Le paradoxe du populisme

La controverse du populisme exige de rencontrer une réalité fondamentale : les mauvaises politiques économiques n'entraînent pas nécessairement la perte de pouvoir d'un gouvernement. En fait, il est déjà assez possible pour les populistes irresponsables de renforcer leurs chances d'être réélus, faisant des promesses encore plus grandes mais impossibles à tenir, [...]
La controverse du populisme exige de rencontrer une réalité fondamentale : les mauvaises politiques économiques n'entraînent pas nécessairement la perte de pouvoir d'un gouvernement. En fait, il est déjà tout à fait possible pour les populistes irresponsables de renforcer leurs chances de réélection, de faire des promesses encore plus grandes mais impossibles à tenir, et de causer plus de dommages économiques.
Mais comment en sommes-nous arrivés là, et quelles mesures pouvons-nous prendre pour sortir de là le plus tôt possible? De forts facteurs structurels économiques au cours des dernières décennies, y compris l'automatisation, le commerce et la crise financière, ont conduit de nombreuses personnes qui se sentent ignorées ou maltraitées par elles, droite et gauche, qui ont eu le contrôle des politiques économiques.
Lorsque les anti-établissements populistes montent au pouvoir, ils mettent en œuvre une série de politiques qui génèrent de l'incertitude et découragent les investissements. Et un investissement plus petit signifie une croissance économique plus faible et moins d'emplois de qualité. Cela conduirait généralement à un mécanisme de réaction dans lequel le gouvernement concerné serait tenu responsable dans les urnes.
Mais les populistes contournent ce mécanisme, en encourageant la croyance que les médias sont biaisés, les experts sont toujours faux, et que les faits ne sont pas des faits. Plus les gens s'énervent, plus il est facile de les persuader d'accepter cette tentation.
Et le Brexit est un exemple classique. Si vous les ignorez ou ne croyez pas aux données économiques, votre expérience personnelle au Royaume-Uni au cours des 12 prochains mois pourrait être la suivante: le nouveau gouvernement conservateur, se retire de l'Union européenne sans un accord qui empêche les entreprises commerciales et découple les investissements en Grande-Bretagne. Soit le chômage augmentera, soit il y aura moins de bons emplois, soit les deux.

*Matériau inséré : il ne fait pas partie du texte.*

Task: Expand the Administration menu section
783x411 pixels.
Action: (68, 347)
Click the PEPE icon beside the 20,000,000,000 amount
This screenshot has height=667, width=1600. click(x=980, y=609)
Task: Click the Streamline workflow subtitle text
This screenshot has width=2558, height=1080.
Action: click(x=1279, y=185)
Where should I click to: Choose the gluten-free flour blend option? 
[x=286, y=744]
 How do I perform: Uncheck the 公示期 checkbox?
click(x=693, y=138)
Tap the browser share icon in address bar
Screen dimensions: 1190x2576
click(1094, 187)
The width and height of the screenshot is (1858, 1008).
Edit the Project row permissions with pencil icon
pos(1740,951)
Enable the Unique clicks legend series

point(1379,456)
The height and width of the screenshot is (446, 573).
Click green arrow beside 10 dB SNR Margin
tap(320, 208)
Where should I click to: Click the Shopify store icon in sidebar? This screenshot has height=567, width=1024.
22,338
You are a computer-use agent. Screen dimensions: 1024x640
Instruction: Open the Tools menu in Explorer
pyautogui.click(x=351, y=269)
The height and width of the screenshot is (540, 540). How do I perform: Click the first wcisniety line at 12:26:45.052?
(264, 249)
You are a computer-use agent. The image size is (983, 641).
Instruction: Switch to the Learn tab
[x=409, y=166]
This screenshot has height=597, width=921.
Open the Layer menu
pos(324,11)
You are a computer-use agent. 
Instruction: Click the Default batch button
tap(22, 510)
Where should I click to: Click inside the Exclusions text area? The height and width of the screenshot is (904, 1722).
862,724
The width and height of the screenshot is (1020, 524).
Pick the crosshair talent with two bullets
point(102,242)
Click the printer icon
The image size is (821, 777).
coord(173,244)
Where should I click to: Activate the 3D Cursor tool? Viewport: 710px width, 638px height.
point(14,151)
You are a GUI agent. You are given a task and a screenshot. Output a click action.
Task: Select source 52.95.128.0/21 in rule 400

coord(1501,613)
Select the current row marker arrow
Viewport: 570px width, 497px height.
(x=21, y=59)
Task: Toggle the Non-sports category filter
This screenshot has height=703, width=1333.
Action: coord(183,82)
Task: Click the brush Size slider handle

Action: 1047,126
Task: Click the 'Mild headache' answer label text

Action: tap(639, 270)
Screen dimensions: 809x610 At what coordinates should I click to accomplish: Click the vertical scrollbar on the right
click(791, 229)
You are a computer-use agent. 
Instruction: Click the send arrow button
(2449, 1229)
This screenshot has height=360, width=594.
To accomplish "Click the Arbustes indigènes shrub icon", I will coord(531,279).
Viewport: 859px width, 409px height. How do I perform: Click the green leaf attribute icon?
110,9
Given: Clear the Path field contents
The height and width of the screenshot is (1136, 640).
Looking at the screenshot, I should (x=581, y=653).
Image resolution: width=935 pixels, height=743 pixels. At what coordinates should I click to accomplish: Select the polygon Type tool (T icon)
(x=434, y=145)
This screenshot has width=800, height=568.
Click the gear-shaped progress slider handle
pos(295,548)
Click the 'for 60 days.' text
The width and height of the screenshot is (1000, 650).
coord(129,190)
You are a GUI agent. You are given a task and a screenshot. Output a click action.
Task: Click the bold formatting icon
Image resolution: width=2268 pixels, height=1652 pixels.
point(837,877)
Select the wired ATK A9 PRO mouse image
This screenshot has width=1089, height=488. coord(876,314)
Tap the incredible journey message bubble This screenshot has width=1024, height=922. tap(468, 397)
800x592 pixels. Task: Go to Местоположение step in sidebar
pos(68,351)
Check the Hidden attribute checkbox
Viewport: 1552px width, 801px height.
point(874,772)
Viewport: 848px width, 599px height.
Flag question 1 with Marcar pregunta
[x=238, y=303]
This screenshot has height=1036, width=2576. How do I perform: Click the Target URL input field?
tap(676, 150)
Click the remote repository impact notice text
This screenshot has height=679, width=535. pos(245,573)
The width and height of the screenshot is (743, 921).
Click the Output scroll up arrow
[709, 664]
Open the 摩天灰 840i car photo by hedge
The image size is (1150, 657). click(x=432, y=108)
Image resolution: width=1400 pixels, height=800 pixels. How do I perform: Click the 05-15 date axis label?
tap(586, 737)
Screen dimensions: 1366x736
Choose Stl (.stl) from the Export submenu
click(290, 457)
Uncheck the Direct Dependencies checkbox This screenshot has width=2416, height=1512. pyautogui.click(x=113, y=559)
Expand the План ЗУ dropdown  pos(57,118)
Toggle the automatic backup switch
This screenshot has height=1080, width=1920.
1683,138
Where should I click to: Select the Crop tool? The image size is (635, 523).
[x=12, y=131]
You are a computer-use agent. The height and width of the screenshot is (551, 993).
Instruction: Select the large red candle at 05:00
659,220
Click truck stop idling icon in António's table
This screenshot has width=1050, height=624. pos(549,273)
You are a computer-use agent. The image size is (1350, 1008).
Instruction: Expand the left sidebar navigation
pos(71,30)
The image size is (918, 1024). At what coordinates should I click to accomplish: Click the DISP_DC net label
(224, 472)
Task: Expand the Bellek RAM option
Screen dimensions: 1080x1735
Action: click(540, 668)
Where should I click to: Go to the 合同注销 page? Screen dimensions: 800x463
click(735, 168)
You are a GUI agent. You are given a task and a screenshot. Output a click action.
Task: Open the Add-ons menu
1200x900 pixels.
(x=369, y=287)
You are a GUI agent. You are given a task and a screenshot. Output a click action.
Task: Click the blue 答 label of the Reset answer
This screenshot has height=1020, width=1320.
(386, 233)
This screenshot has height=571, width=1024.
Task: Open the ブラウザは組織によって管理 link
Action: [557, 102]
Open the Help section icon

Mais les électeurs vont-ils blâmer ce gouvernement? Peut-être pas, car les niveaux de colère augmentent un résultat direct du choc économique et financier. Par conséquent, le gouvernement jugera plus facile de blâmer l'UE, les experts, les universitaires, les médias et les immigrants pour la situation. Et les politiciens directement responsables de la catastrophe de Brex peuvent bénéficier des élections.
En Inde, les nationalistes hindous du Premier ministre Narendra Modi ont élargi leur majorité parlementaire lors des récentes élections, malgré le fait que le gouvernement n'a pas tenu ses promesses aux électeurs.
Et aux États-Unis, la candidature du président Donald Trump peut suivre la même voie. Trump semble vouloir ruiner l'économie américaine en menant une lutte commerciale à grande échelle contre la Chine. Habituellement, on peut s'attendre à ce qu'il porte préjudice à son soutien aux électeurs qui s'inquiètent de l'accès aux marchés d'exportation comme le sont les agriculteurs américains.
Au lieu de cela, le soutien à Trump dans les zones rurales demeure élevé, comme dans d'autres parties de sa base électorale. Les tarifs sont une taxe pour les consommateurs et, en attendant, ils nuisent aux entreprises nationales qui utilisent des matières premières qu'elles importent de l'étranger.
Par exemple, l'industrie sidérurgique locale peut bénéficier des tarifs de l'acier, mais il y a beaucoup plus de personnes qui travaillent dans des industries alimentées par l'acier et plus de dommages aux mêmes droits. En outre, les populistes des États-Unis et d'autres pays accueillent différentes formes de protectionnisme.
Si cela ralentit l'économie, comme cela arrive presque toujours, les électeurs seront en colère et plus facilement distraits. La seule façon de rompre ce cycle est de s'attaquer au cœur du problème, en créant davantage d'emplois de qualité là où ils sont nécessaires.
La transition du paradoxe populiste et la prévention de la spirale descendante dans l'économie exigent des politiques visant à créer de meilleurs emplois partout. Construire ces politiques est une promesse que les politiciens peuvent vraiment maintenir, et que les partisans de la démocratie libérale n'ont plus le luxe d'ignorer.